At the same time, the book shows how identification with people of African descent is another way that racialization occurs in Ghana. Ghana is known as one of the Pan-African centers of the African continent, with its first president, Kwame Nkrumah, asserting a Pan-Africanist nationalism at independence. Nkrumah linked the freedom of Ghana to the struggles of blacks on the African continent and in the African diaspora.
“I'm not saying race is the same everywhere,” comments Pierre, “but there are processes of racialization on the African continent and in the Americas, and these histories are related and continuous. This is why African immigrants are treated a particular way — they're treated like ‘black’ people unless they are otherwise [identified].” As an exchange student in Accra, she notes, she did not receive the preferential treatment given to her white peers because people thought she was Ghanaian. As a Haitian immigrant to the U.S., she herself encountered a different kind of “blackness” for the first time. “Throughout my childhood, I thought that all black people were Haitian,” she laughed.
“What I've found out by traveling to Ghana — first of all, by being from Haiti and coming to the U.S. as a black immigrant, then traveling in different spaces as a black person and seeing the way I was treated in Africa, in Europe, in South America — is that racialization is a historical process and it is global,” comments Pierre. The process of racialization erased all the cultural and ethnic nuances of the identities of enslaved Africans in the Americas, she explains, and assigned them a race: black. Colonialism is simply “a continuation of slavery,” she continues. “It's a racializing project that creates ‘the Europeans’ against ‘the Native’ [African].”
Accra at night. Photo: Ian Muttoo via Flickr, 2012; cropped. CC BY-NC-SA 2.0. In the course of research for her book, Pierre also examined how racialized categories influence economic life in Ghana. Her conclusion: decolonization in Africa has been political, not economic. The colonial economic structures remain in place and perpetuate a racialized system of economic power and opportunity in West Africa, particularly in the extractive industries.
These three interrelated topics — the ways in which ideas of race inform African and African diaspora identities, African immigrants in the U.S, and the racialized structure of global capitalism — have become the central focus of Pierre’s research. At present, she is conducting research on separate books on the latter two subjects, while finishing a manuscript on the ways in which the concept of race has shaped the external narrative about Africa.
Commissioned by Routledge, this third book (expected out in late 2018) looks at such topics as how Europeans constructed a “white” identity for Egyptian civilization following Napoleon’s invasion of the country, the use of “Sub-Saharan Africa” as a racialized epithet for “Black Africa” and the repugnant Hamitic Hypothesis of C. G. Seligman (which attributed the more developed civilizations of North Africa to the influence and assistance of white people).

> _Dataset_
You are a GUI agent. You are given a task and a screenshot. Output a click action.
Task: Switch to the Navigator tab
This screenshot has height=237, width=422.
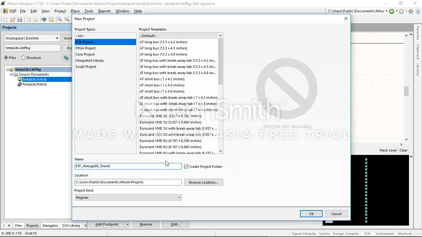pyautogui.click(x=50, y=226)
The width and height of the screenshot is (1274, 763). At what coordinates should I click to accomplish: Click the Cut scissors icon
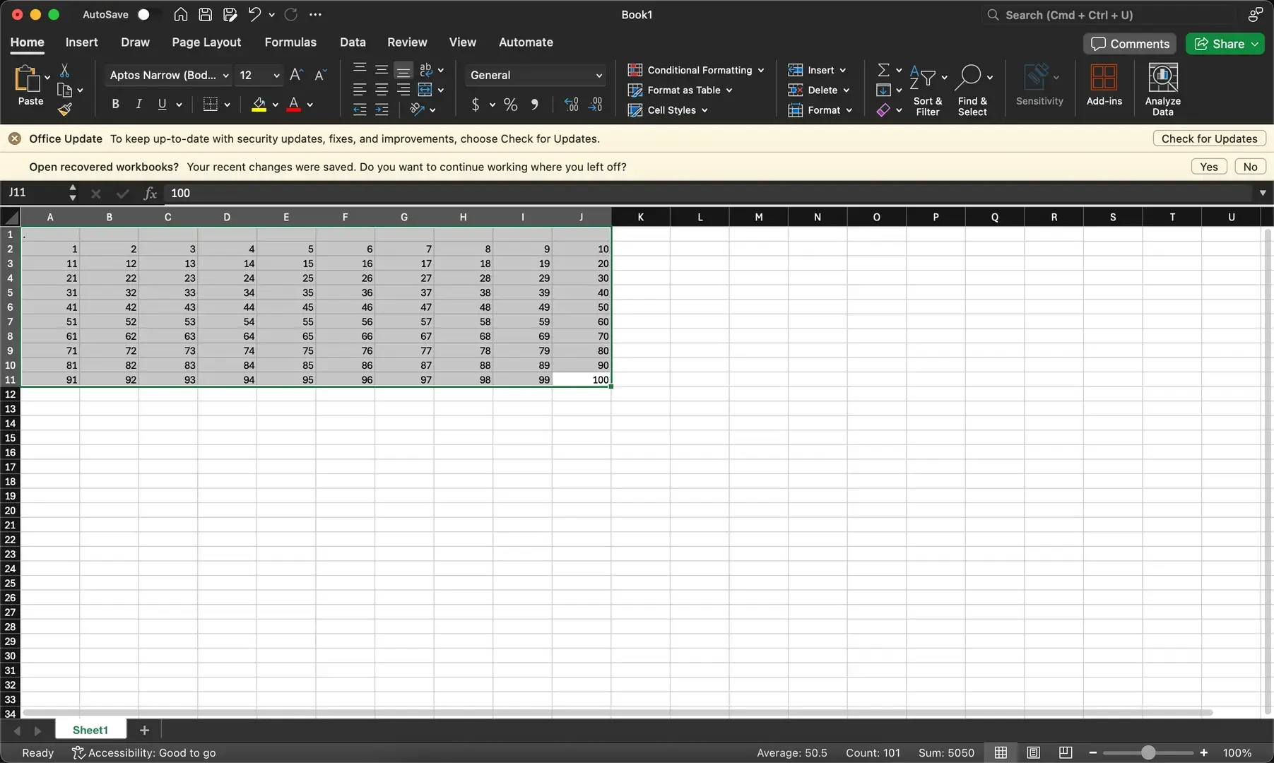point(64,70)
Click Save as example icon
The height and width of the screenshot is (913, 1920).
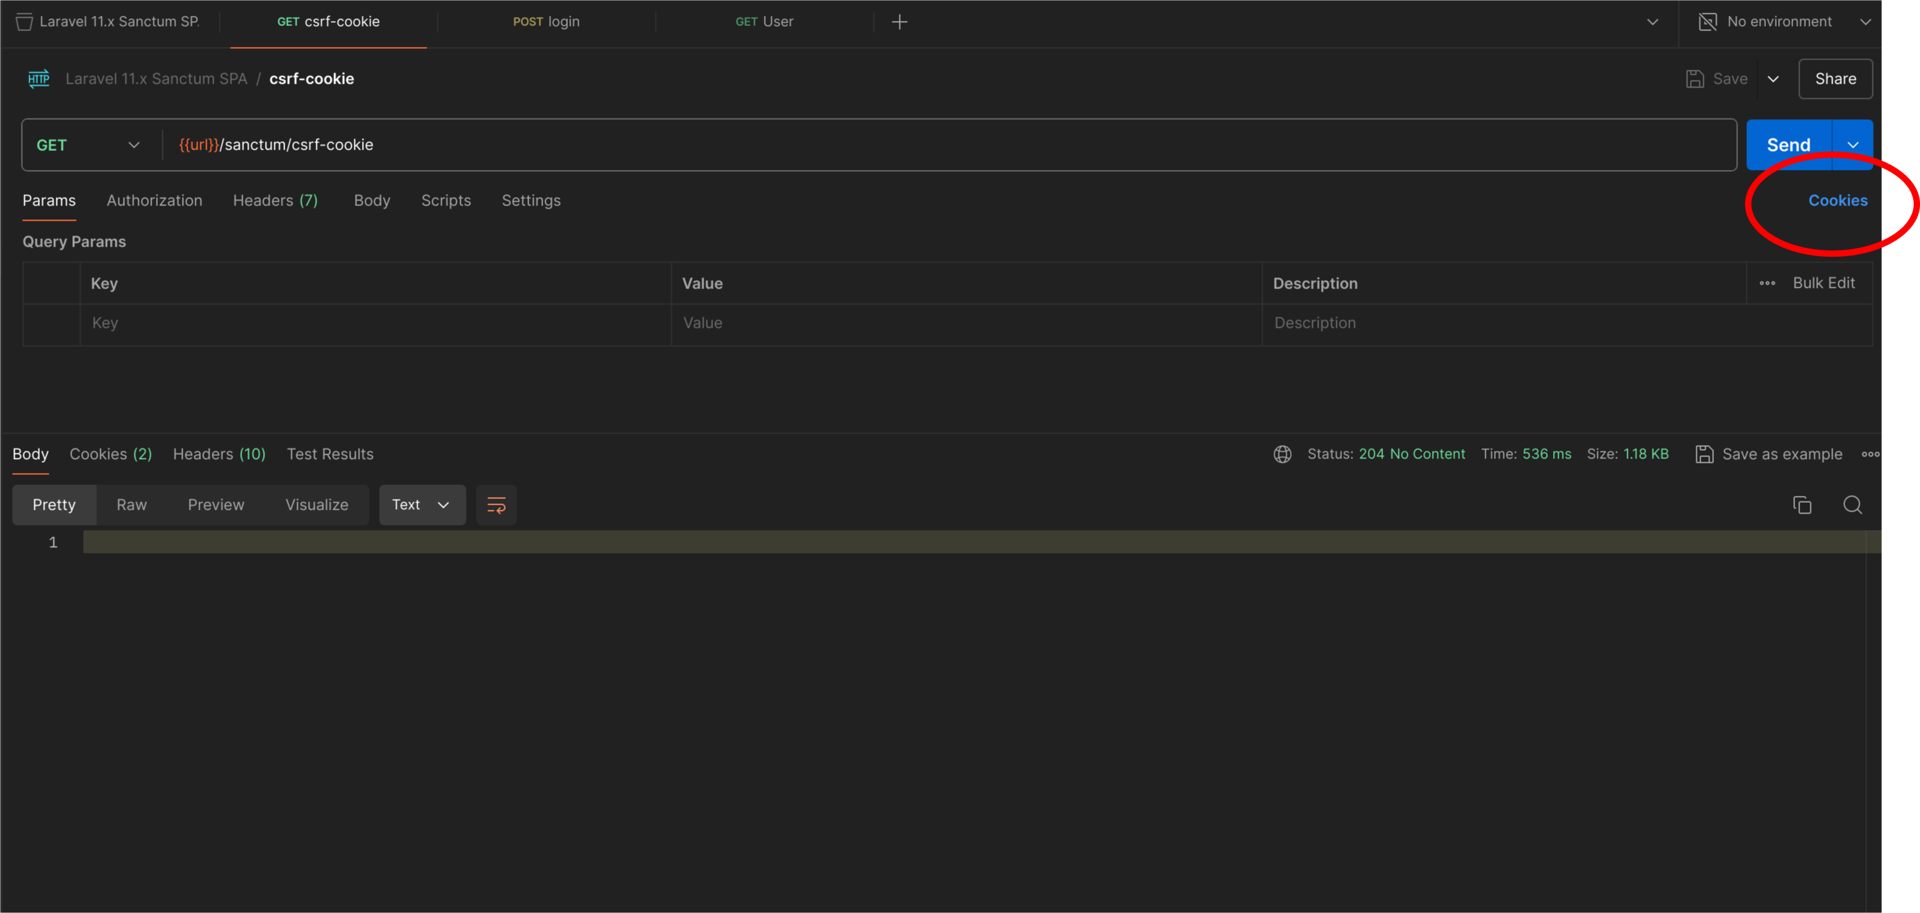(1705, 454)
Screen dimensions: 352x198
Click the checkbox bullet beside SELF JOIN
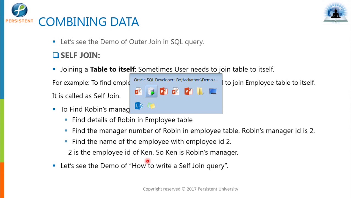tap(56, 55)
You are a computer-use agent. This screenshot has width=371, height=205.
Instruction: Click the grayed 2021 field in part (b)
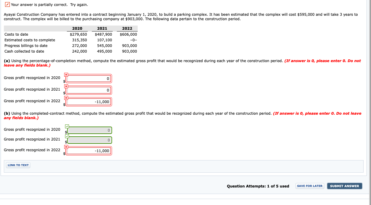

> _Exercise prompt_
In the passage on race in Ghana, swap "decolonization" for "independence" and write the part again, beginning at the words "Accra at night." and stopping after "the extractive industries.".

> _Solution_
Accra at night. Photo: Ian Muttoo via Flickr, 2012; cropped. CC BY-NC-SA 2.0. In the course of research for her book, Pierre also examined how racialized categories influence economic life in Ghana. Her conclusion: independence in Africa has been political, not economic. The colonial economic structures remain in place and perpetuate a racialized system of economic power and opportunity in West Africa, particularly in the extractive industries.